Energy Minister John Abdulai Jinapor disclosed the ongoing engagements during a High-Level Dialogue themed “Addressing Ghana’s Energy Sector Challenges for Economic Transformation.” He described the talks as crucial to restoring fiscal balance in the sector.
“We are currently in discussions with IPPs to secure more favourable payment terms,” the Minister said. “Our goal is to reach a win-win outcome that will bring some relief to the sector while sustaining private investor confidence.”
He emphasized that while systemic challenges remain, government has already rolled out critical reforms aimed at improving operational performance and ensuring long-term financial sustainability.
Key reforms underway include:
- Distribution Network Improvement Programme: Routine patrols and fault resolution across ECG’s power lines to reduce outages.
- Contract Termination Drive: Cancellation of 202 underperforming contracts valued at \$227 million, £1.17 million, and €4.08 million.
- Zeus Billing System Rollout: A new billing platform set to go live within three months to enhance revenue tracking and assurance.
- Cash Waterfall Mechanism Compliance: Ensuring prompt, transparent payments to generators and fuel suppliers.

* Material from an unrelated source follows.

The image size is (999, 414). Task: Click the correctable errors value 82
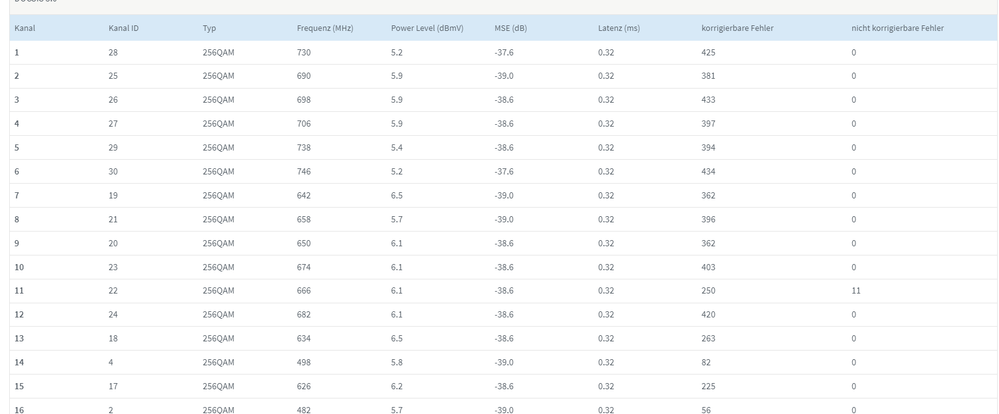pos(706,362)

- Revenue Boost: ECG recorded its highest-ever monthly revenue in June 2025 GHS1.678 billion, a 47.3% increase year-on-year.
- Private Sector Participation (PSP): Cabinet has approved a multiple leasehold model to invite private players into electricity distribution.
- Fuel Security: Strengthened commitments from N-Gas, ENI, and Jubilee partners to improve reliability of gas supply for power generation.
Despite these measures, structural inefficiencies including excess capacity and low revenue recovery continue to place significant strain on the national budget. The forum revealed that under-recoveries in the sector represent around 2% of Ghana’s GDP roughly four times the nation’s annual infrastructure capital investment.
Stakeholders at the event called for an acceleration of the reforms to unlock investment opportunities and fiscal space essential for sustainable economic growth.
They also emphasized the need for a just energy transition, ensuring that future reforms prioritize access, affordability, and social equity particularly for vulnerable populations.